Since dropping her debut disc, 1999’s “An Ha, Oh Yeah,” Freedia has led a resurgence of interest in bounce, an uptempo, bass-heavy, call-and-response style of rap birthed in New Orleans about 20 years ago. Like the name suggests, bounce is meant to get bodies moving. And the titles of some of Freedia’s club hits — 2010’s “Azz Everywhere” and “Make Ya Booty Go” — offer clues that the party is going to have an R rating.
“A lot of bounce has to do with ass-shaking, of course, and you can take it as sexual,” Freedia says. “But it’s really more of a command …. Like, if I say, ‘Dribble your ass like a basketball,’ there’s a move behind it.”
Freedia turns that sweaty enthusiasm into a safe space, especially for female fans.
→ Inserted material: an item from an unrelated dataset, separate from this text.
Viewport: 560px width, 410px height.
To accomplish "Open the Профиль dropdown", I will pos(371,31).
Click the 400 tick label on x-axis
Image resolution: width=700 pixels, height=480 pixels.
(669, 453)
She often corrals the ladies to the center of the room, while men stay to the edges.
At over six feet tall, Freedia has the commanding physical presence to back up her onstage orders. But she says her shows stay positive because everyone shows mutual respect.
“I definitely make it a safe haven to be yourself and have fun without anyone coming at you or touching you,” she says. “We gonna have fun and we gonna jam and jump up and holler and scream and have a good night.”
Part of this inclusive vibe comes from the music scene that Freedia, who is transgender, came up in. Though hip-hop in general hasn’t always been a gay-friendly genre, the New Orleans bounce scene has long been influenced by queer rappers, including Katey Red and Sissy Nobby. A few music journalists have floated “sissy bounce” as its own genre, but Freedia rejects the term. “It’s all bounce. In New Orleans, we don’t separate it.”
Expect to hear some new material when Freedia hits Baltimore Thursday: She’s working on a new record slated for release this year on her own label. “No More Dreams, It’s Reality” will feature cross-genre guest stars, including Baltimore/Philly’s Spank Rock, New Orleans funk band Galactic and possibly Brooklyn band Matt & Kim, who Freedia toured with in 2010.
Did Freedia school those indie-poppers on how to bounce?
“Oh, yeah, definitely,” she laughs. “They was cuttin’ up. All on top of the drums, they was cuttin’ up.”
Big Freedia and dancer Altercation have been known to offer pre-show classes on bounce moves (though one isn’t set for Thursday’s performance). Freedia has also led workshops at universities across the country on the history of bounce and its cultural significance, with a focus on “cultural reciprocation” rather than appropriation as the genre moves further into the musical mainstream.